Flow ID: 9123c20b-61e0-46e8-9469-92c999b6b8f2.

A Flow which performs a ‘move’ operation on a directory by first transferring from a source to a destination and then deleting the directory from the source. The entire directory’s contents, including files and subdirectories, will be moved to the destination and then removed from the source.

View this flow in the Globus web app. (You may need to log in first.)

Example Input
{
    "source_endpoint_id": "ddb59af0-6d04-11e5-ba46-22000b92c6ec",
    "source_path": "/~/source-directory",
    "destination_endpoint_id": "ddb59aef-6d04-11e5-ba46-22000b92c6ec",
    "destination_path": "/~/destination-directory",
    "transfer_label": "Transfer for Generic Move from Globus Tutorial Endpoint 2 to Globus Tutorial Endpoint 1",
    "delete_label": "Delete after Transfer for Generic Move from Globus Tutorial Endpoint 2 to Globus Tutorial Endpoint 1"
}

(Choose different source_path and destination_path as needed to run this example flow.)

“2 Stage Transfer” Flow

Flow ID: 79a4653f-f8da-43b6-a581-5d3b345ad575.

Transfer from source to destination with an intermediate endpoint in-between. Remove from intermediate after completion.

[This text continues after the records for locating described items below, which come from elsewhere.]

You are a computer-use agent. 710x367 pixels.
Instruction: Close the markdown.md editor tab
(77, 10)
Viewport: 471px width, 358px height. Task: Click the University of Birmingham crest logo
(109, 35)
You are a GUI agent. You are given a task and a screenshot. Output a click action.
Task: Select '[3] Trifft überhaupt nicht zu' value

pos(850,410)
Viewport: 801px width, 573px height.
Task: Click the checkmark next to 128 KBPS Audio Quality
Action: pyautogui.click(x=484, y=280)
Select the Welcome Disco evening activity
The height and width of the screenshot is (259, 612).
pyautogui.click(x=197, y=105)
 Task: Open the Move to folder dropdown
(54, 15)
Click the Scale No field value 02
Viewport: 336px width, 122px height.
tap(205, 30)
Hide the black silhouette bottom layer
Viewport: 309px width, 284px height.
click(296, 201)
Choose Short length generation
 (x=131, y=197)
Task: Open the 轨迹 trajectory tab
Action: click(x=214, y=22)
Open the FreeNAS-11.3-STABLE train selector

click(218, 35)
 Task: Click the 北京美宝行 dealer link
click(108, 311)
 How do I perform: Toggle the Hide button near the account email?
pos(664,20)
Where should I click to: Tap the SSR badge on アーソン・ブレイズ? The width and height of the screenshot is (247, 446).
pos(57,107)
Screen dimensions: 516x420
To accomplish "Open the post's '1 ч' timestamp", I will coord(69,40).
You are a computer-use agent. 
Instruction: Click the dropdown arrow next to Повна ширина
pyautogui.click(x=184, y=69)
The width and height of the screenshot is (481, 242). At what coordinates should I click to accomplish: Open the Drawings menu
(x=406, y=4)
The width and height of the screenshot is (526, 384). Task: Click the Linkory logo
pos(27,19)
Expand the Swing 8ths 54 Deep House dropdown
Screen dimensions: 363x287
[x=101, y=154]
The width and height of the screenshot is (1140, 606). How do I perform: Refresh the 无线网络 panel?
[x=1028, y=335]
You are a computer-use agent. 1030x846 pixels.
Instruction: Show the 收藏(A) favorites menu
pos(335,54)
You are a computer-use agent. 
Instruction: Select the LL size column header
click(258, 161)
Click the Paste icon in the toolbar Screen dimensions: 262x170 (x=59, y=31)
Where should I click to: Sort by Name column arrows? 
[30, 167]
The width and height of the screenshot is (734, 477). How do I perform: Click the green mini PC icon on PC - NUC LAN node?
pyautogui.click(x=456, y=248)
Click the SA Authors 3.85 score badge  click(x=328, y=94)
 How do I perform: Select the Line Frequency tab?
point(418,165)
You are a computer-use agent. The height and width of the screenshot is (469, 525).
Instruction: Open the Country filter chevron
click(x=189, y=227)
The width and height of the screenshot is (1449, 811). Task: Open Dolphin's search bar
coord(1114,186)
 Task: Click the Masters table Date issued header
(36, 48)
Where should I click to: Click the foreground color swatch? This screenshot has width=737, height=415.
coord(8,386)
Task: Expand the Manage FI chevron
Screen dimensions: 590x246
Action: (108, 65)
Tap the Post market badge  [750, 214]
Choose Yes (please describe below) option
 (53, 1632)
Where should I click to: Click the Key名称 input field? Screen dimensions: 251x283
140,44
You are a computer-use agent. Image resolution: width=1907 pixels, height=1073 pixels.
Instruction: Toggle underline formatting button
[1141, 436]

View this flow in the Globus web app.

Example Input
{
    "source_endpoint_id": "ddb59af0-6d04-11e5-ba46-22000b92c6ec",
    "source_path": "/~/source-directory",
    "intermediate_endpoint_id": "ddb59af0-6d04-11e5-ba46-22000b92c6ec",
    "intermediate_path": "/~/intermediate-directory-which-will-be-removed",
    "destination_endpoint_id": "ddb59aef-6d04-11e5-ba46-22000b92c6ec",
    "destination_path": "/~/destination-directory",
}

“Transfer Set Permissions” Flow

Flow ID: cdcd6d1a-b1c3-4e0b-8d4c-f205c16bf80c.

A Flow which performs a Transfer on a directory, gives a user READ permissions on the destination directory and notifies the user of their new data via email. The user running the Flow must have administration privileges over the destination endpoint.

View this flow in the Globus web app.

Example Input
{
    "source_endpoint_id": "ddb59af0-6d04-11e5-ba46-22000b92c6ec",
    "source_path": "/share/godata",
    "destination_endpoint_id": "ddb59aef-6d04-11e5-ba46-22000b92c6ec",
    "destination_path": "/~/my-godata",
    "transfer_label": "Transfer for Transfer Set Permissions Flow",
    "user_id": "06a24bef-940e-418a-97bc-48229c64cc99",
    "user_email": "uriel@globus.org"
}

(Of course, adjust user_email as necessary if you want to test this flow.)